Ce paradoxe est cependant discutable. Le raisonnement qui le sous-tend a parfois été contesté (Temkin 1987). Comme souvent avec Parfit, on peut lui reprocher de donner trop d’importance à des intuitions qui pourraient en fait se révéler infondées (Tännsjö 2002). Il reste, néanmoins, que Parfit met bien en évidence la difficulté de raisonner en termes d’utilité moyenne en situation dynamique. Ajouter à une population une sous-population à l’utilité moyenne plus faible ne change absolument pas la situation des membres de la population initiale (ainsi que A+ l’illustre bien). L’utilité totale est augmentée, mais l’utilité moyenne de la nouvelle population est inférieure à celle de la population initiale. Est-ce là nécessairement un mal ? A supposer que les générations à venir soient en moyenne moins heureuses que les précédentes, serait-il alors préférable de les sacrifier au nom du maintien de l’utilité moyenne de la population totale ? Cela semble ridicule. De la même façon que la maximisation de l’utilité totale peut théoriquement, ainsi que l’a montré la conclusion répugnante, conduire à préférer une immense population composée d’hommes et de femmes dont la vie vaut tout juste la peine d’être vécue à une population plus restreinte mais plus heureuse, la maximisation de l’utilité moyenne peut théoriquement nous amener à préférer une population composée d’un seul homme (ou d’une seule femme) extraordinairement heureux/se à une population beaucoup plus nombreuse mais légèrement moins heureuse. On voit, par conséquent, que quel que soit le critère de maximisation retenu, le raisonnement utilitariste, lorsque sa logique est poussée à l’extrême, conduit à des aberrations.

Le mieux serait éviter les écueils de la maximisation de l’utilité totale, à savoir l’accroissement infini du nombre d’individus ayant une vie vaillant à peine le coup d’être vécu, tout en évitant les pièges de la maximisation de l’utilité moyenne. Est-ce possible ? Un certain nombre d’économistes, Charles Blackorby, David Donaldson et John Broome pour ne citer que ceux-ci, se sont posés la question après Parfit (Blackorby et Donaldson, 1984 ; Broome 1985). Parmi les réponses apportées, on peut citer notamment le développement d’un utilitarisme à niveau critique (critical-level utilitarianism), qui fait l’hypothèse d’un niveau minimum de bien-être au-dessous duquel l’ajout d’individus à une population n’est pas souhaitable (Blackorby, Bossert, Donaldson 1995 ; Broome 2004), ou qui, alternativement, pondère le bien-être individuel en fonction de son rang dans la distribution des utilités (Asheim et Zuber 2014 ; Zuber 2017). Selon Stéphane Zuber, malgré l’apport incontestable de ces différentes théories, aucune ne parvient réellement à résoudre le dilemme posé par Parfit (Zuber 2019). Le débat ne fait, cependant, que commencer. Au moins aura-t-il eu l’avantage d’alerter les économistes sur les implications éthiques de leurs critères de maximisation.

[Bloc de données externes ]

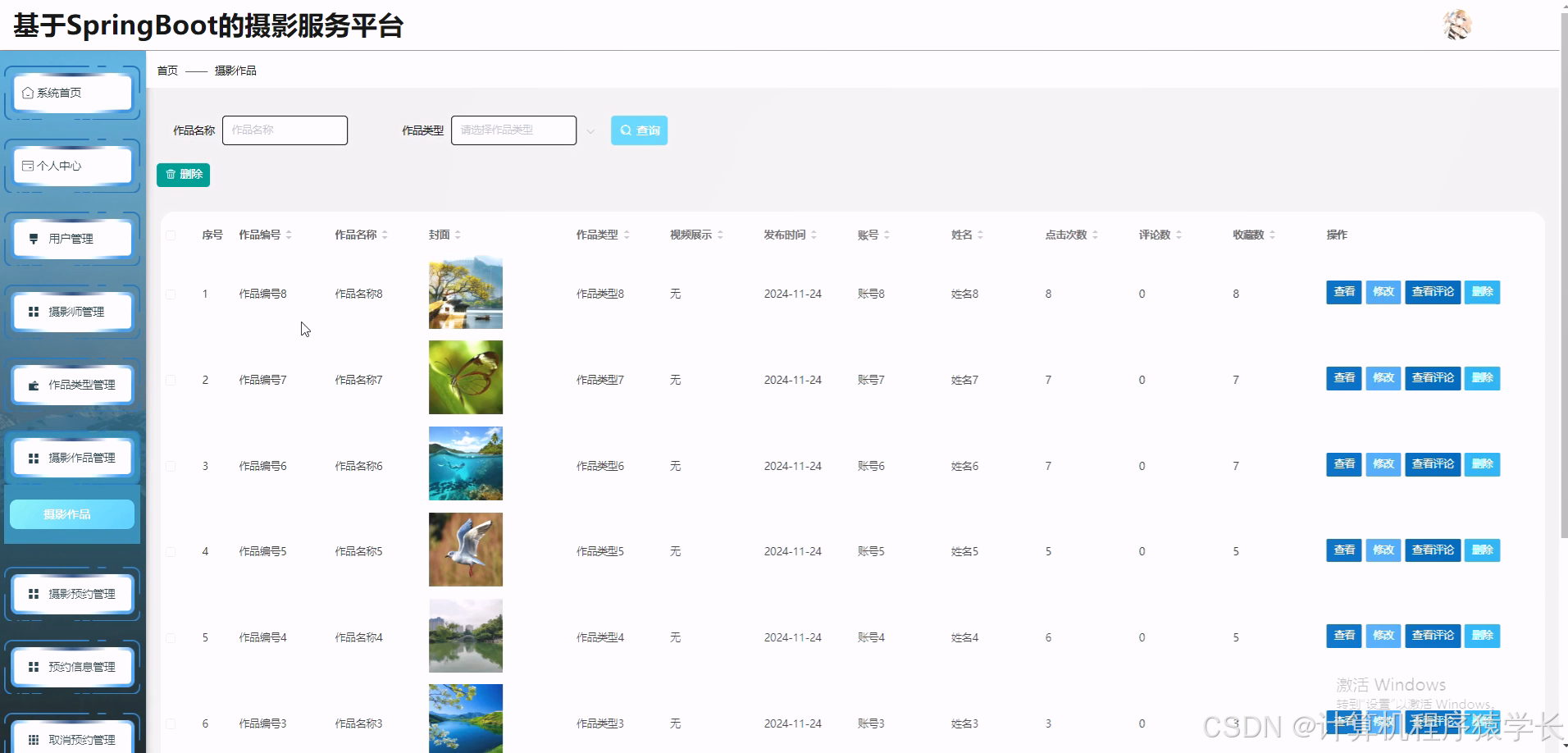Select 摄影作品 in the sidebar menu
The width and height of the screenshot is (1568, 753).
(x=71, y=514)
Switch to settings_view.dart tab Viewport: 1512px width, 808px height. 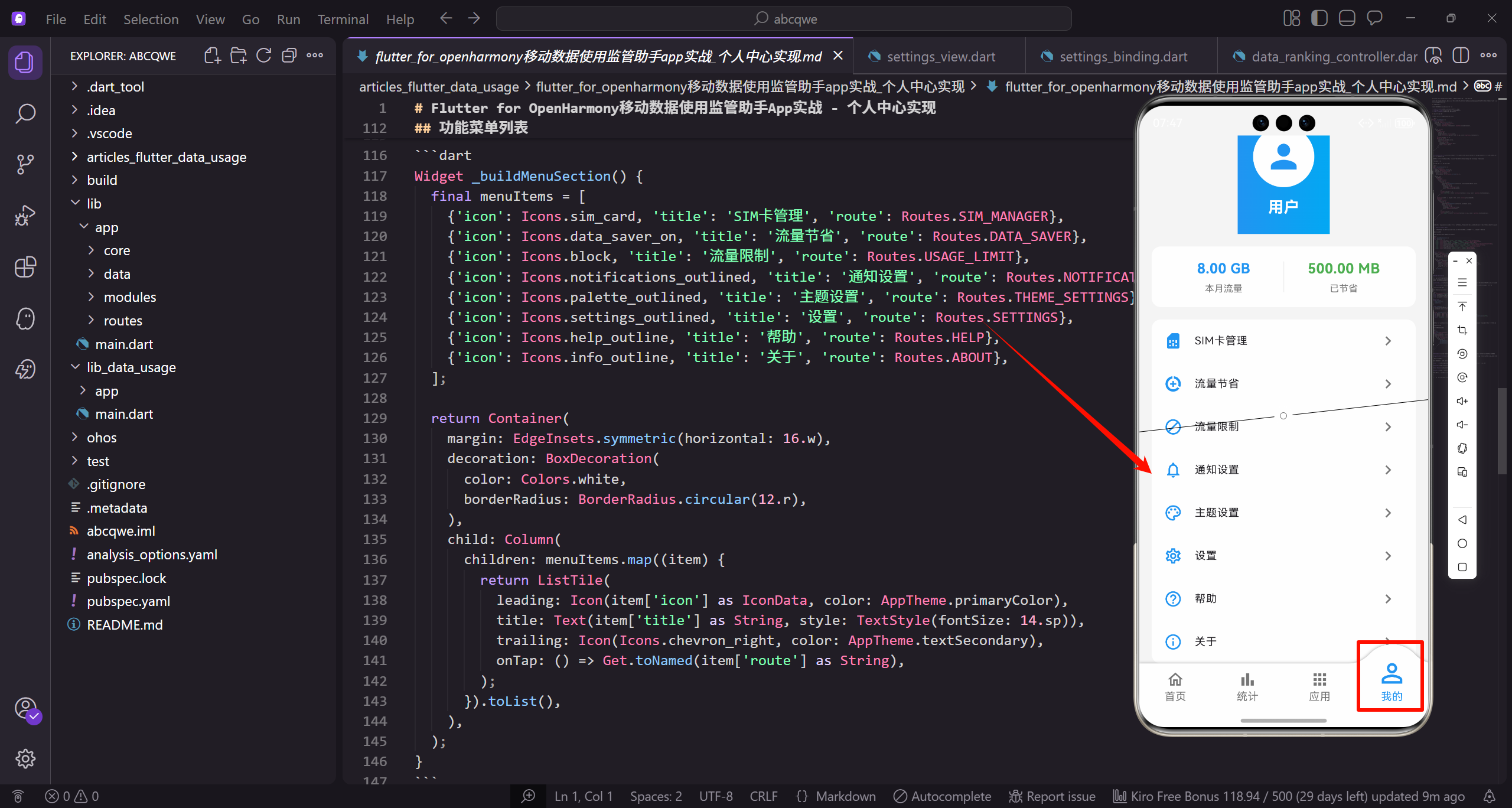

4. Fondamentalisme des raisons et Triple théorie

a. Le réalisme moral de Parfit

La publication d’On What Matters, à partir de 2011, apparaît comme un tournant dans l’œuvre de Parfit. D’un style plus académique, On What Matters s’ouvre aux considérations méta-éthiques délaissées dans Reasons and Persons. L’approche méta-éthique de Parfit peut se résumer par la formule ‘Cognitivisme Normatif Non-Naturaliste et Non-Métaphysique’ ou encore ‘Rationalisme’ (OWM 2, 486). Parfit est, tout d’abord, un réaliste moral (voir l’article ‘Réalisme Moral’), c’est-à-dire qu’il considère qu’il existe des faits moraux et qu’ils existent indépendamment des croyances et conventions humaines. Il est également cognitiviste dans la mesure où il considère que ces faits peuvent être décrits en tant que vérités morales, autrement dit que tout énoncé moral est susceptible d’être vrai ou faux. Chez Parfit, ce cognitivisme moral prend une dimension normative dans la mesure où la connaissance du bien constitue une raison suffisante de faire le bien. Au cognitivisme moral normatif, enfin, s’ajoutent deux autres propriétés, le non-naturalisme et le non-métaphysicisme. Le non-naturalisme renvoie à l’idée selon laquelle les propriétés morales sont fondamentalement distinctes des propriétés naturelles. On dit alors qu’elles sont sui generis (de leur propre genre). Selon Parfit, les propriétés naturelles ne peuvent pas seules fonder des propositions normatives. Il montre ainsi, via l’Objection de Trivialité (OWM 2, 341-356), qu’une proposition normative ne peut être que substantiellement normative que si elle est renvoie à autre chose qu’une simple propriété naturelle.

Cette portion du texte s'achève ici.